Avec la hausse des températures liée au changement climatique, les épisodes dépassant 20 °C seraient associés à une baisse des naissances de garçons, selon une nouvelle étude.
Lorsque les températures dépassent 20 °C, il naît moins de garçons que de filles, révèle une nouvelle étude.
Les chercheurs de l’université d’Oxford ont constaté que l’exposition à la chaleur peut accroître la mortalité prénatale en début de grossesse, en particulier chez les fœtus de sexe masculin.
Pendant de nombreuses années, on a pensé que le ratio de sexes à la naissance – le rapport entre les naissances masculines et féminines – était constant, déterminé génétiquement et insensible aux chocs sociaux ou environnementaux, rappellent les auteurs.
Cependant, les résultats publiés dans la revue Proceedings of the National Academy of Sciences of the United States of America (PNAS) montrent que les épisodes de chaleur extrême pourraient jouer un rôle dans le nombre de garçons et de filles qui naissent dans le monde.
Les chercheurs ont analysé les données de plus de cinq millions de naissances dans 33 pays d’Afrique subsaharienne et en Inde.

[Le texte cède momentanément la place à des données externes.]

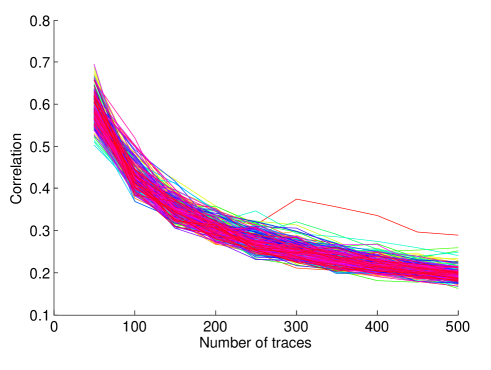Image resolution: width=491 pixels, height=370 pixels.
Task: Select the 0.3 y-axis tick label
Action: 40,231
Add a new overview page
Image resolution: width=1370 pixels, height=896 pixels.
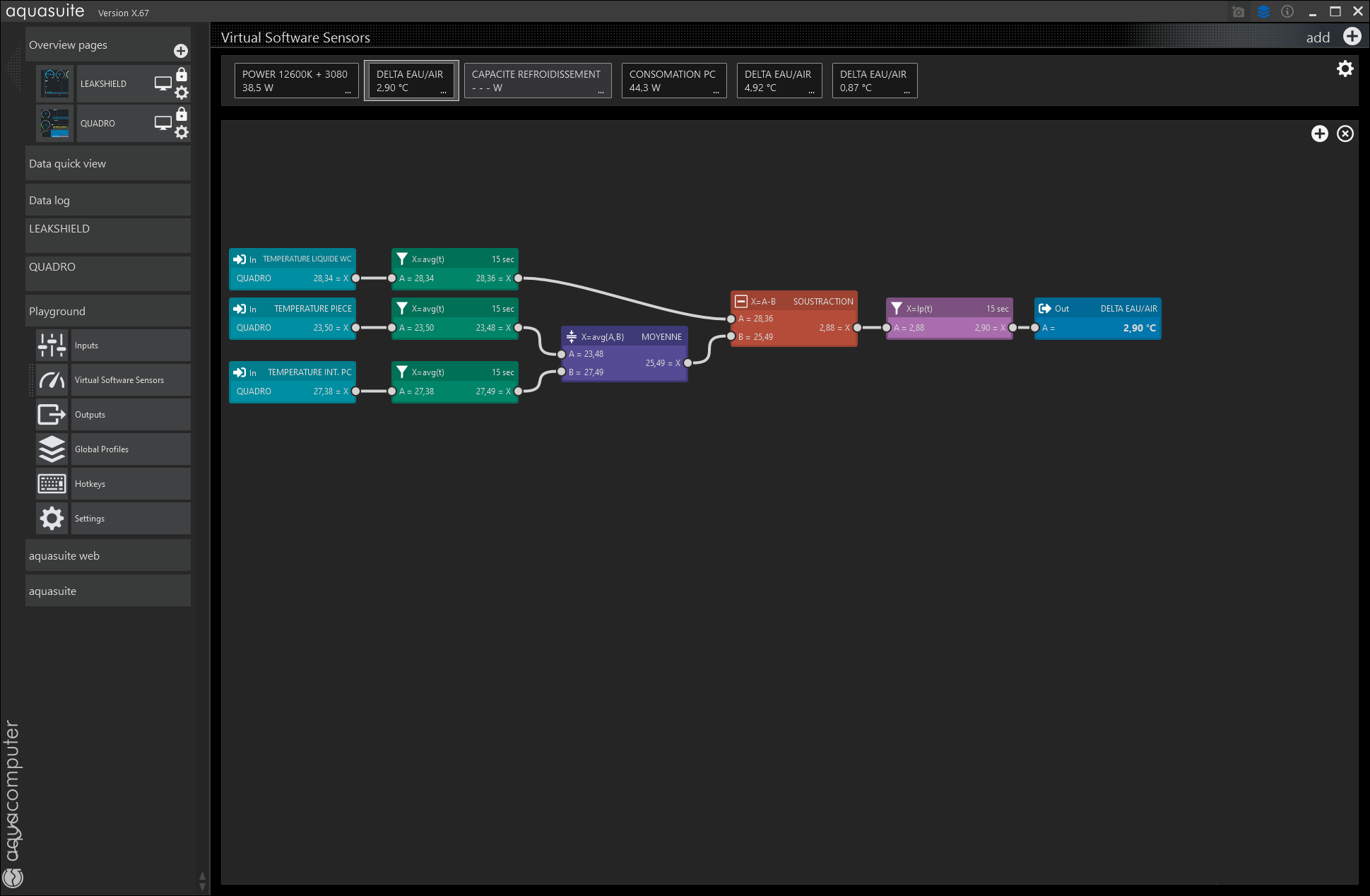point(181,51)
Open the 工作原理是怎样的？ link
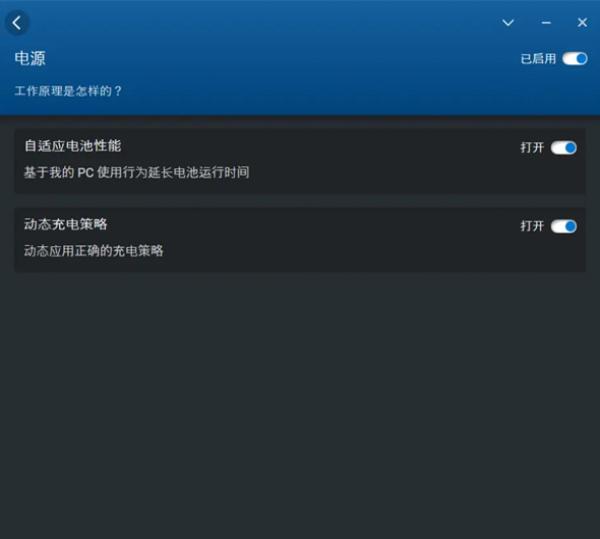Viewport: 600px width, 539px height. pyautogui.click(x=68, y=91)
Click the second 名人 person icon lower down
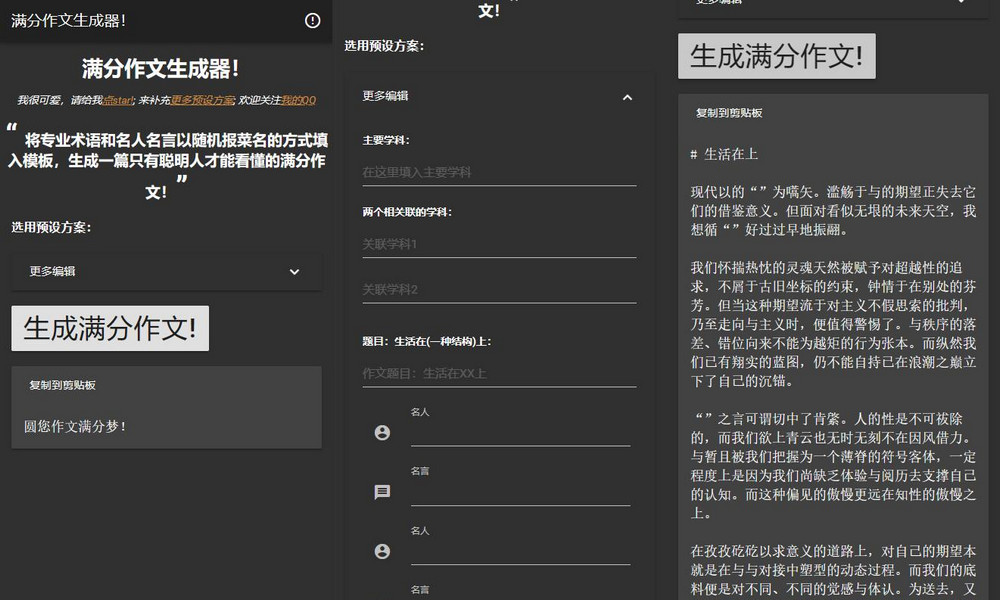 click(381, 551)
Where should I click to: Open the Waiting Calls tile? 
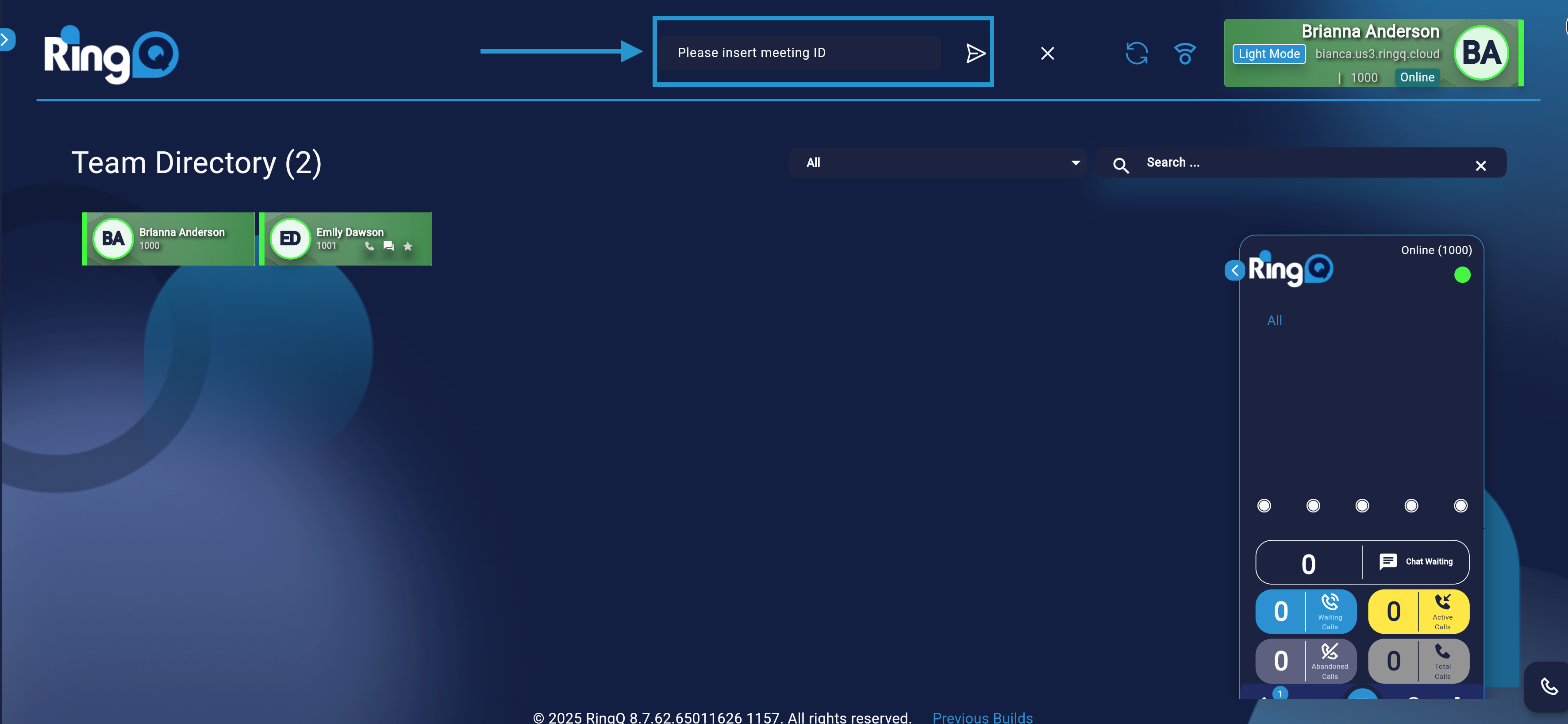pyautogui.click(x=1306, y=611)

Ils ont constaté que la chaleur ambiante peut augmenter la mortalité prénatale en début de grossesse, en particulier chez les fœtus masculins, dans les deux régions du monde.
« Nous montrons que la température façonne en profondeur la reproduction humaine, en influençant qui vient au monde et qui ne naît pas », explique Abdel Ghany, co-auteur de l’étude.
Il souligne que ces résultats indiquent que la température a des conséquences mesurables sur la survie fœtale et sur les comportements en matière de planification familiale, avec des implications pour la composition de la population et l’équilibre entre les sexes.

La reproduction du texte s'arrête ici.